Posted by Winston on June 5, 2011, 5:40 pm
Jim Wilkins wrote:
I suppose that each situation is radically different.
One village might have a genius that repairs
stuff by salvaging parts, but not a good source of
valuable raw material. Another village might be situated
right next to a eWaste dump but not have the necessary
technical knowhow to salvage productively.
Posted by Winston on June 5, 2011, 10:30 pm
Morris Dovey wrote:
That's a nifty circuit.
Troubleshooting and repair would be *much* easier if a few key
'test points' were brought out to pads.
Perhaps the board could be laid out with '3 patterns per part' so that
salvaged parts in any package could be used. Pads for an SO transistor
would live right next to holes for a through-hole transistor, would
live right next to largish flat pads to connect an electrically
equivalent, mechanically incompatible transistor.
Aesthetic nightmare but functional. I resemble that remark!
Creating tools and techniques for salvaging parts in the field is
left as an exercise for the student. :)
Posted by MickyJf on June 12, 2011, 3:23 pm
Thanks for all the valued input Morris, efforts such on such magnitude
are never in vain. My 2 cents,
- I've a keen interest in Thermosiphon solar tech, for commercial and
businesses - such low cost on investment - to return. Looking at whats
possible to have array's working in series to achieve high value
temp.s with my supplier.
- Maybe the 'readily available approach is a bridge to far, a working
- real world prototype is sufficient, allowing more time to cope with
energy 'bleed' as all reactions / engines suffer from and reach a
manageable figure = work gained.
- most important is the approach of standing back, take your mind in
different directions and the answer sometimes appears! I think they
call them eureka moments.
Again many thanks for all the updates and knowledge shared.

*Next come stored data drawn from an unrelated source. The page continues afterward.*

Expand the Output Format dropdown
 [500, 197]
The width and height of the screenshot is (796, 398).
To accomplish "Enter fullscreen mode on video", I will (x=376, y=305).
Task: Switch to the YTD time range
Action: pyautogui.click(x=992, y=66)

Posted by Morris Dovey on June 13, 2011, 1:01 pm
On 6/12/11 10:23 AM, MickyJf wrote:
You're welcome. Fluidynes may be useful for light-duty applications, but
I'm trying to solve a heavy-duty problem. They've been a good learning
exercise and it might well be that I'd never have been able to arrive at
a satisfactory solution without that experience.
My own efforts in this direction have been much helped by focusing on
energy aspects of the problems, rather than directly on temperatures -
and by thinking of temperature as a measure of energy density.
Perhaps - but the amount of solar energy available per unit area is
sufficiently low that losses become a hugely significant part of the
problem. It's fairly easy to design an engine with a pretty respectable
Carnot efficiency, and then have real-world losses shrink that
efficiency down to just a few percent.
I've had a lot of fun trying to find ways to take advantage of the loss
mechanisms so that they contribute to, rather than detract from, overall
There is at least an element of zen, and the most important part of the
exercise (for me) has been to formulate questions to identify my own
ignorance - then look for answers to those questions with the goal of
coming up with still more questions (and again and again). During solar
panel development, for example, it was when I began asking questions
like "What is sunshine, really?" and "Exactly what is it about a
comfortably warm room that makes it so?" that I started having those
eureka moments more often than every once in a while. :-)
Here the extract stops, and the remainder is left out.